▶ Source material

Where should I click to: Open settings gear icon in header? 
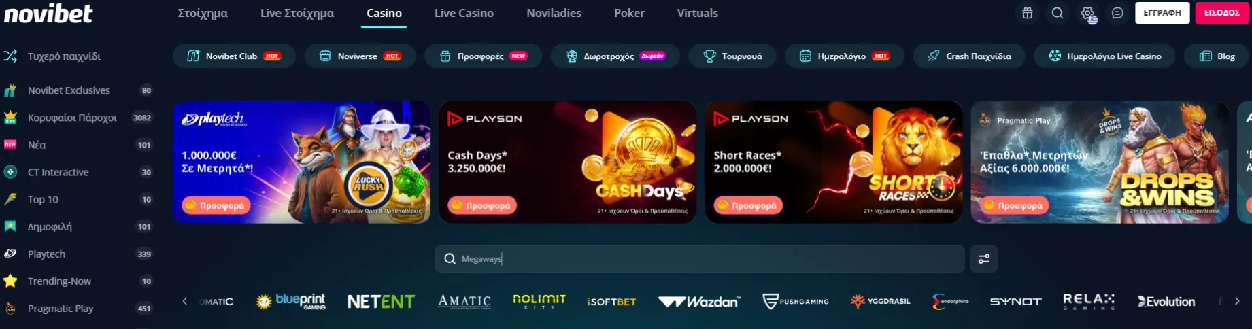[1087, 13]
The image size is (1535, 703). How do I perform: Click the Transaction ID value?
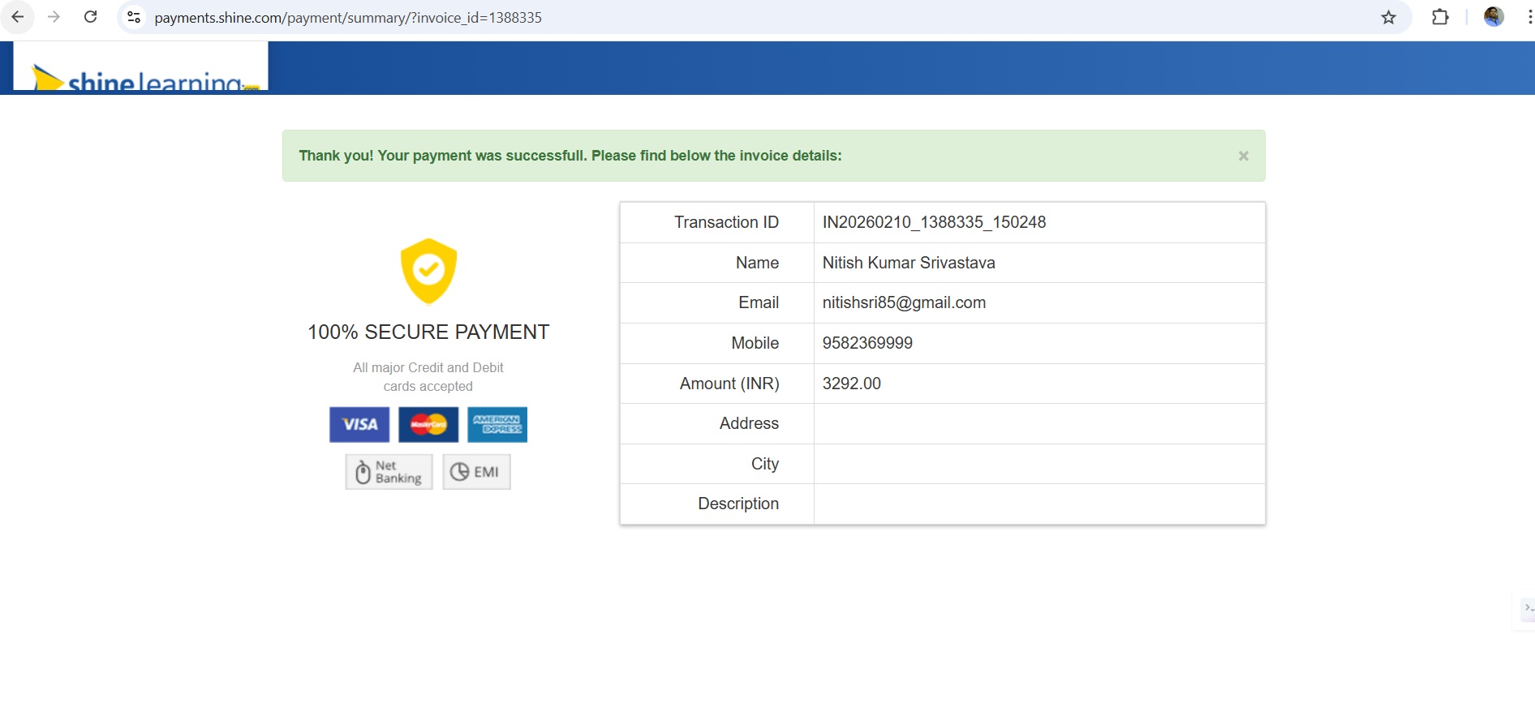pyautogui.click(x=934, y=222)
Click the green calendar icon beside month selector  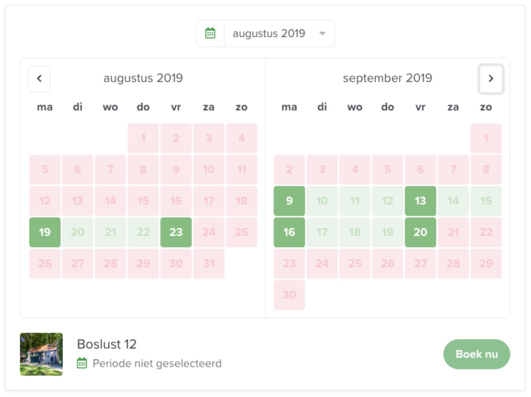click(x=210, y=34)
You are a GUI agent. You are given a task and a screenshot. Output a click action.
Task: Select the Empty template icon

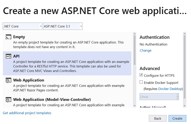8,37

▶ Problem description
Please give again only those lines that run from the one containing "You are a GUI" through the final line of the listing, both included, exactly as written and without pictures.

▶ The answer
You are a GUI agent. You are given a task and a screenshot. Output a click action.
Task: Select the Empty template icon

8,37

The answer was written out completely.